徳川時代の徳川宗家の正室は、御台所(みだいどころ)と云われていたようです。昭和初期の我が家の台所は、土間ではありませんでしたが、日のあたらない片隅に位置していましたから、御台所と台所のあまりの違いに、子供ながら釈然としない思いがありました。
この頃の台所は出世したな!と思うのです。家族団らんの居間の一部として位置する場所を、堂々として与えられているのです。「対面キッチン」です。
ところで、台所は料理を作る場所、家庭の工場です。家族や自分の為に、栄養のバランスのとれた栄養価の高いものを、そしておいしいものを、安価でつくれます。それには、台所は常に賑やかで、そして汚れます。
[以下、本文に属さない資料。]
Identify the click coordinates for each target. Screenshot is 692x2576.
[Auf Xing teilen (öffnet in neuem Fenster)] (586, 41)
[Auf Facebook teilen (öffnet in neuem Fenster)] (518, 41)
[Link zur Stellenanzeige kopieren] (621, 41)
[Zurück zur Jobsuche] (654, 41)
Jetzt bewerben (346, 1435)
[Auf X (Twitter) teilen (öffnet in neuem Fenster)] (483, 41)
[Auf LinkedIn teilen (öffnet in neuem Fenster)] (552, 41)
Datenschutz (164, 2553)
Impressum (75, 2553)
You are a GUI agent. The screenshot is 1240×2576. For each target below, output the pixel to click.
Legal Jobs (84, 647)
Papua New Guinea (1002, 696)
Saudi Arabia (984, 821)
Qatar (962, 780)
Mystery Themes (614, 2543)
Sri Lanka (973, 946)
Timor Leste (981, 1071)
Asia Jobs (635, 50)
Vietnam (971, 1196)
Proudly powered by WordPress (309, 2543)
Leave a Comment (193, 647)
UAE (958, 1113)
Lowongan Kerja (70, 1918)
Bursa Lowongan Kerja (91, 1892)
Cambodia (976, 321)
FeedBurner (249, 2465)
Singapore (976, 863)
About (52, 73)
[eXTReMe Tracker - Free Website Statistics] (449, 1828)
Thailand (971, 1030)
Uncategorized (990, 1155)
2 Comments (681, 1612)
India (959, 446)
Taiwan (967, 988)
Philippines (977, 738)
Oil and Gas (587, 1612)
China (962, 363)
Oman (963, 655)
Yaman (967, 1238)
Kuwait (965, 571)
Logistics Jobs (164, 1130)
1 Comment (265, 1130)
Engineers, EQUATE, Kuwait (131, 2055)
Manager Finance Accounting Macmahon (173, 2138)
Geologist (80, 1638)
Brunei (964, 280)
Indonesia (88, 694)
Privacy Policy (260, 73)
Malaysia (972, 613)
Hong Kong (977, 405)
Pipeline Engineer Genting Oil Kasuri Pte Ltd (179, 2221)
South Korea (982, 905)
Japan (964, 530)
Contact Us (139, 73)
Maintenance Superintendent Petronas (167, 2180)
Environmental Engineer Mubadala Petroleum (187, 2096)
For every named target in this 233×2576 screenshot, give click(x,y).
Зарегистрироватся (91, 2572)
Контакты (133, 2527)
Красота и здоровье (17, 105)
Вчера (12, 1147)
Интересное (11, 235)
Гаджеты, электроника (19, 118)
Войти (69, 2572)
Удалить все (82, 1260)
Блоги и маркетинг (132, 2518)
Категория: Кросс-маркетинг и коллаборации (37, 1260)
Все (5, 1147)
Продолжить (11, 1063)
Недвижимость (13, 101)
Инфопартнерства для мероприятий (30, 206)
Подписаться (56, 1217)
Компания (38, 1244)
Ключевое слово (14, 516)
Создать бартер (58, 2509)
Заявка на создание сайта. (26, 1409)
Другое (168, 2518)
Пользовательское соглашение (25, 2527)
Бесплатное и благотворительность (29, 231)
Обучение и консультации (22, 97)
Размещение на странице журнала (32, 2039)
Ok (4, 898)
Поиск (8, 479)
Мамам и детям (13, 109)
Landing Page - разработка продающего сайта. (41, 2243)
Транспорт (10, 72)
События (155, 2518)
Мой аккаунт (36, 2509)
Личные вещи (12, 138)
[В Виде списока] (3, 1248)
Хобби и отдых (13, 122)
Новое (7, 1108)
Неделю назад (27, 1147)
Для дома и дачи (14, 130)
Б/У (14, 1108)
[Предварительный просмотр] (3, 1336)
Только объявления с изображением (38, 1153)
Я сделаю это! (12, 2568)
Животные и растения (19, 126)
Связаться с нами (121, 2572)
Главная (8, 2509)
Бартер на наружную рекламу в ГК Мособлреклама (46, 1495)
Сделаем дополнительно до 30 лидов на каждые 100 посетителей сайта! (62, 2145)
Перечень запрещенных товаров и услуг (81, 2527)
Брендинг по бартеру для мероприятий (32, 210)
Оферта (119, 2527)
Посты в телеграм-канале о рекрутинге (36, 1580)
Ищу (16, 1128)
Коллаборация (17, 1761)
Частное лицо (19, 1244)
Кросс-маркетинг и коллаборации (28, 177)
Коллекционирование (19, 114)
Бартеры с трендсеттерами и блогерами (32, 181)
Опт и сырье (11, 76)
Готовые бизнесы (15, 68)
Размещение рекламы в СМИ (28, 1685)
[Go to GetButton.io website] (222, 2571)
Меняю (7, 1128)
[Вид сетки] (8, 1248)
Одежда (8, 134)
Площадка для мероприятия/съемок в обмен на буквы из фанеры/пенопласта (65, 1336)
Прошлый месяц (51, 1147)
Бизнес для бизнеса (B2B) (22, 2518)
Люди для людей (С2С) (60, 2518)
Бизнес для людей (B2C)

時代のムードは美しく装って、ピカピカのキッチンを歓迎します。ママたちはキッチンを汚すのを嫌うようになります。料理をつくらなくなります。できるだけ、キッチンを汚さないような、料理しかつくらないようになります。栄養とおいしさは遠のくでしょう。加工されてすぐに食べられるもの、、台所を汚さない食品のみかテーブルにのらなくなります。。食費の予算は同じですので、栄養価の低下と食品の質の低下はまぬかれません。家庭で一番大切な食が、素敵な台所のために片隅に追いやられることを危惧しています。